Thus the attempt to be all good and no evil is doomed to failure?
Let’s look at that more carefully, but that’s in the right direction. It is, let’s say, the reason why to think of oneself as all good and no evil is doomed to be a mistake in perception that may easily lead to hypocrisy, or to self-delusion, or to fanaticism (via unconscious projection of one’s own evil onto others), or all of these.
Terminal guilt, too, I suppose, a la Hemingway.
Certainly, although self-knowledge of guilt can also be a sign of sanity and, in fact, a safety valve.
Now, moving away from “good” and “bad” in the sense of morality, let us look at them in the sense of practicality.
You mean, good effects and bad effects as in the sense of what they call “best practice.”
Yes. Merely, what works and what doesn’t work. Clearly if there were straight-line effects from causes, everybody would have figured it all out a long time ago. And, in a way, people have done that. The only thing is, the relationships they have traced, and hence the rules of conduct they deduced, are themselves the product of straight-line thinking in a cyclical universe. You know how you came to say that efficiency is often the ignoring of context? This is a sort of example of that.
I have said that in context of social situations. After the war, we concentrated on highways and inadvertently ruined the railroads. Concentrating on having more of this may mean having less of that. In fact it may be intended to produce less of that. Only, you are saying, it doesn’t end there.
It doesn’t end anywhere. It doesn’t end. You have heard of the concept of the shared subjectivity?
Hmm. You mean, I think, all those unconsidered consequences, still in play.

□ □ □ □ □

• [TASK BRIEF] Summarize the dialogue above in two sentences.

• [RECORDED DATA]

□ □ □ □ □

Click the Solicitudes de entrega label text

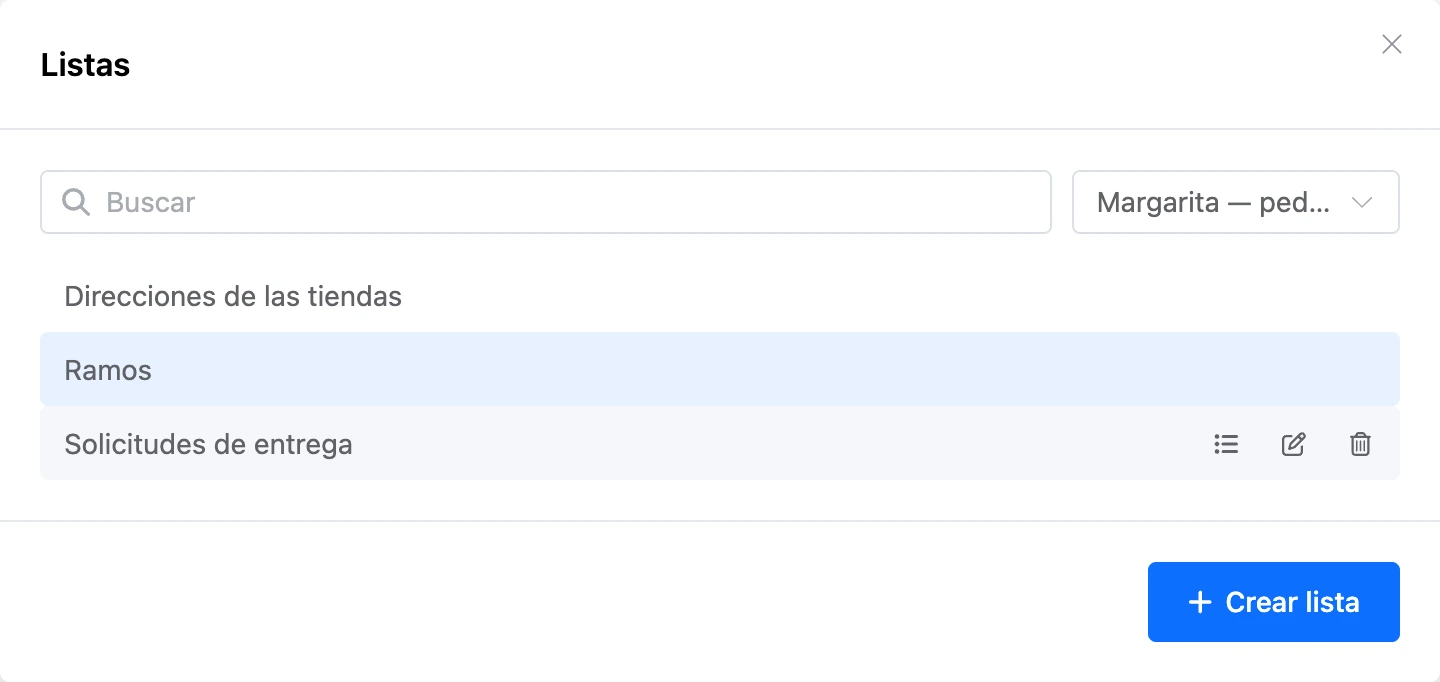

□ □ □ □ □

• [THE ANSWER] Thinking of oneself as all good and no evil is described as a mistake in perception that can lead to hypocrisy, self-delusion, or fanaticism, though self-knowledge of guilt can also be a sign of sanity and a safety valve. Turning from morality to practicality, the speakers say that people's rules of conduct come from straight-line thinking in a cyclical universe, so concentrating on more of one thing, as with highways ruining the railroads after the war, can mean less of another, and the consequences never end.